+++ Extracted records +++
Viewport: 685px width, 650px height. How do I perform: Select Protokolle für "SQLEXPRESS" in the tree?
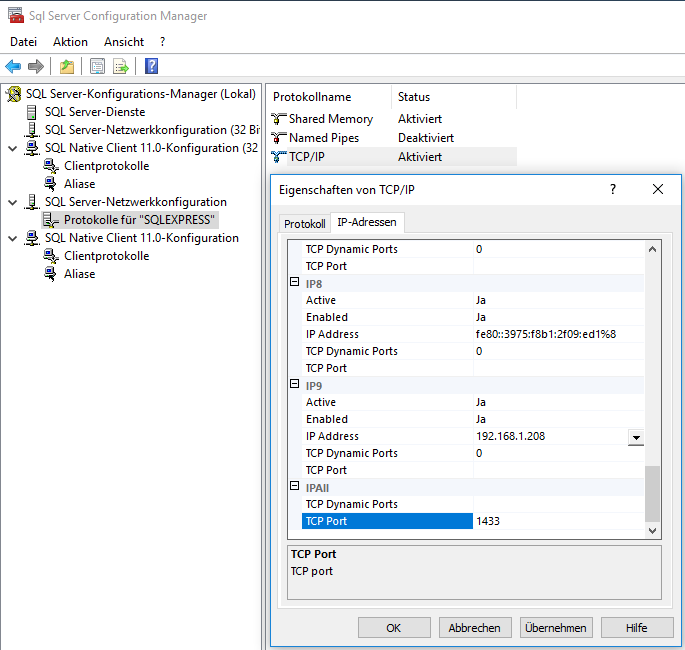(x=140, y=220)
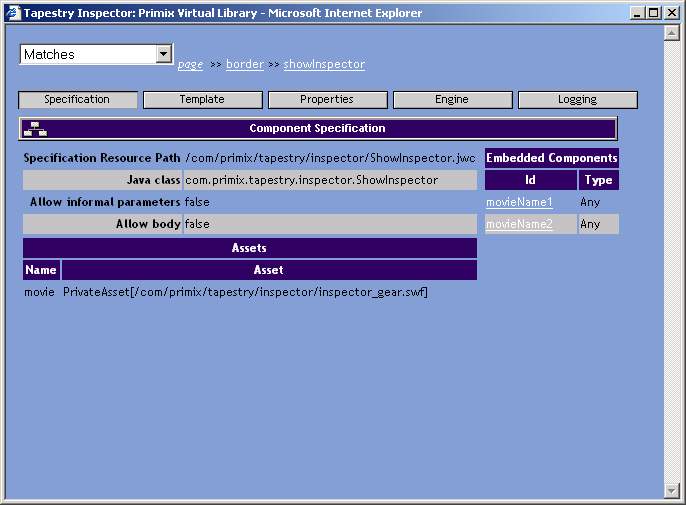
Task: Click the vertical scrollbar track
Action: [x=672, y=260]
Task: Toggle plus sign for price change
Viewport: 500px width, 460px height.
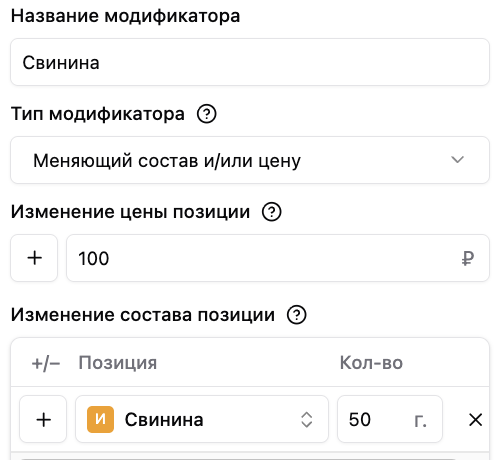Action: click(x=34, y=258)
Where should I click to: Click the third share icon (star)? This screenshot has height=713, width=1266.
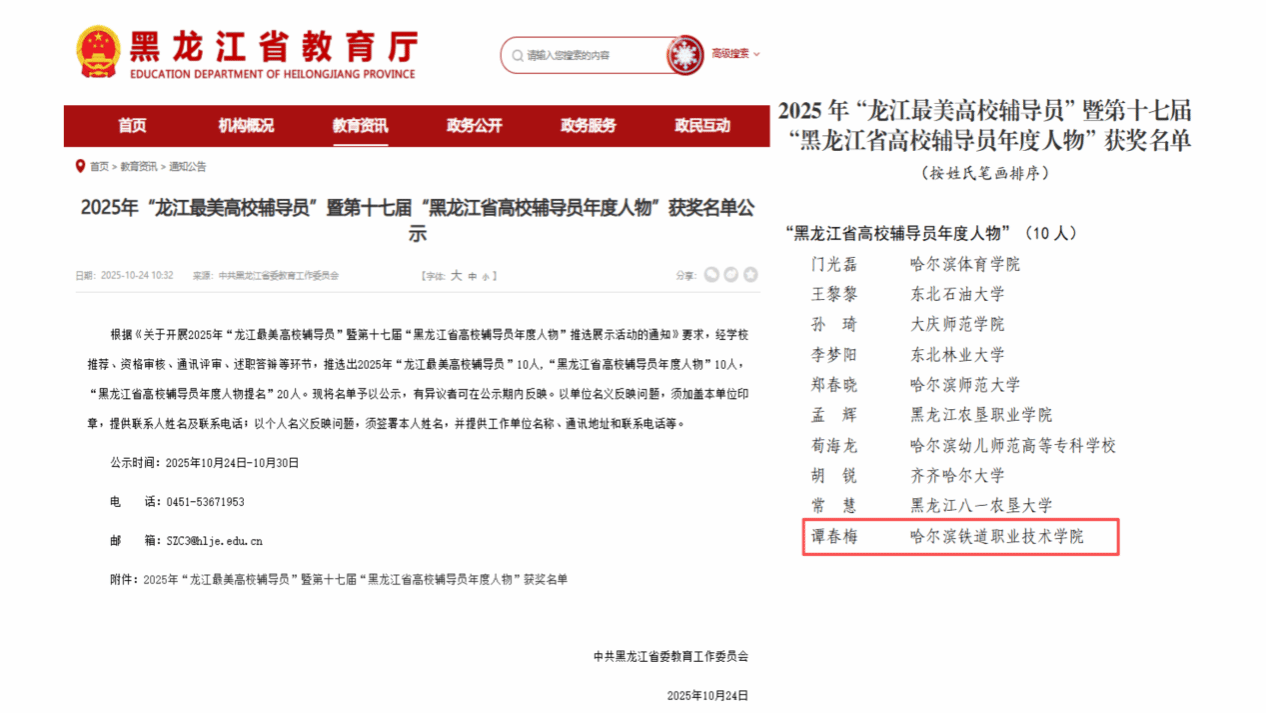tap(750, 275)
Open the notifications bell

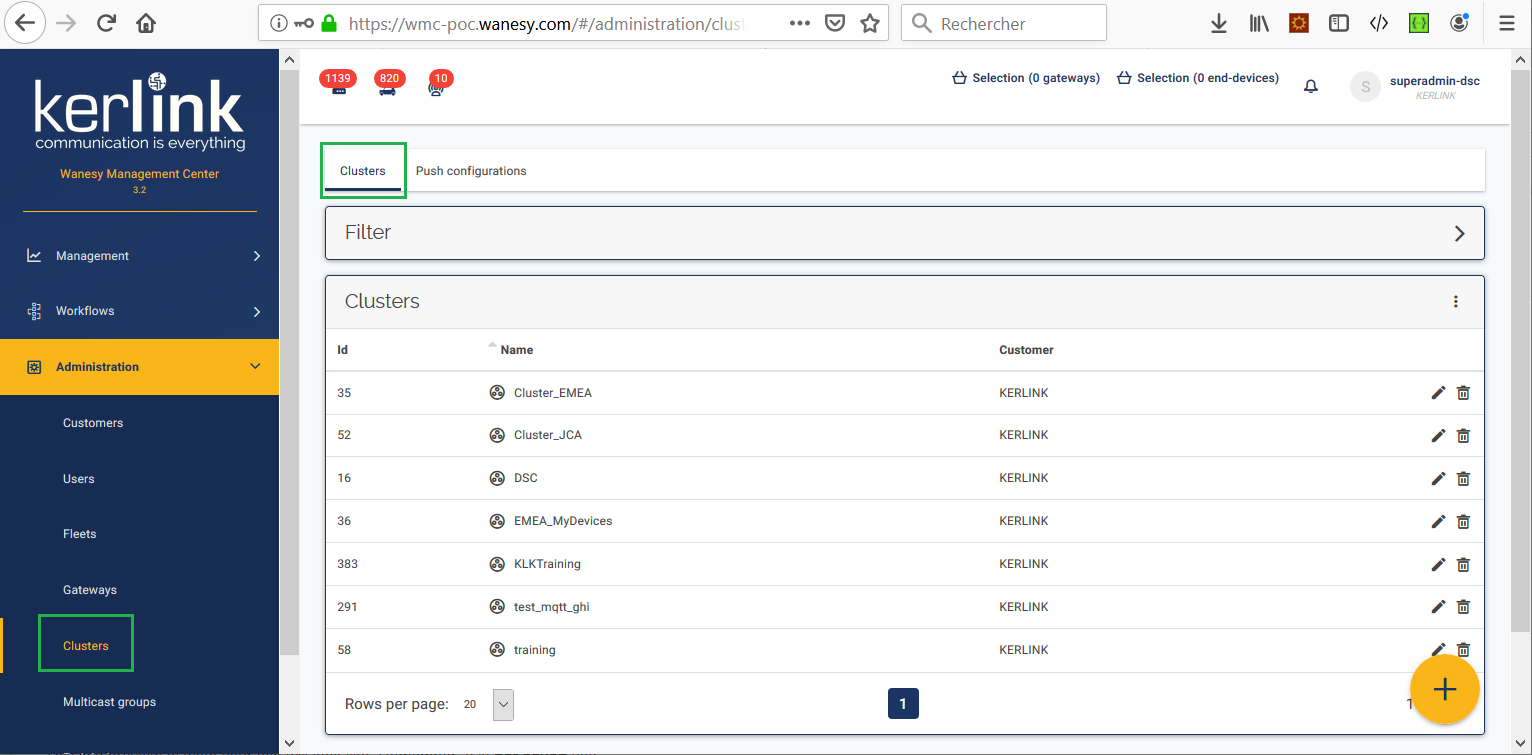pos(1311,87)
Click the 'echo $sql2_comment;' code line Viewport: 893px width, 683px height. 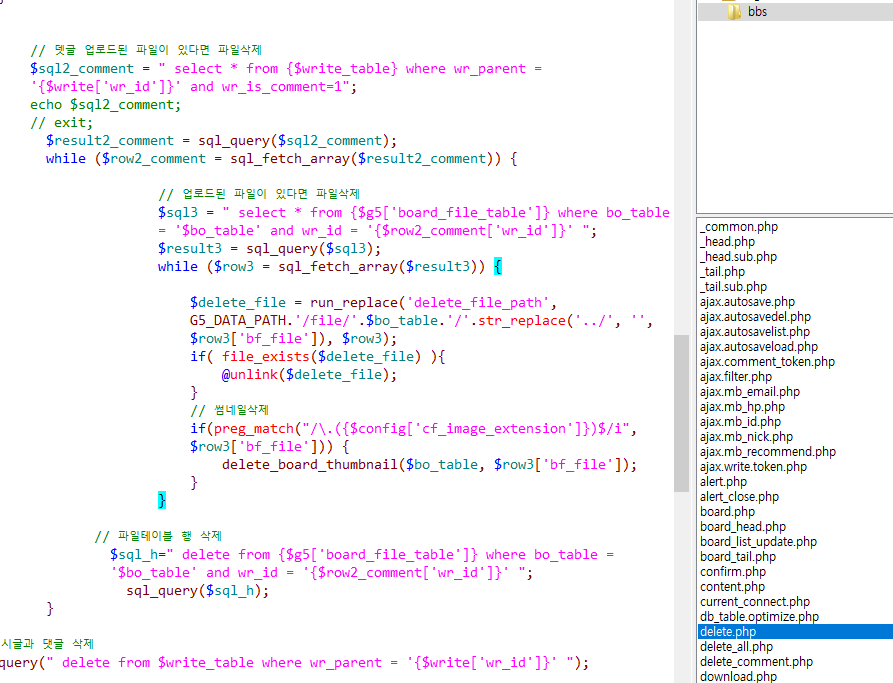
+++
• Instructions to follow
Write out exactly the lines that run from the one containing "Open the notifications bell" to the last line of the entries above, both ends kept, pictures left out.

• Exercise response
Open the notifications bell

pos(1311,87)
Click the 'echo $sql2_comment;' code line Viewport: 893px width, 683px height. 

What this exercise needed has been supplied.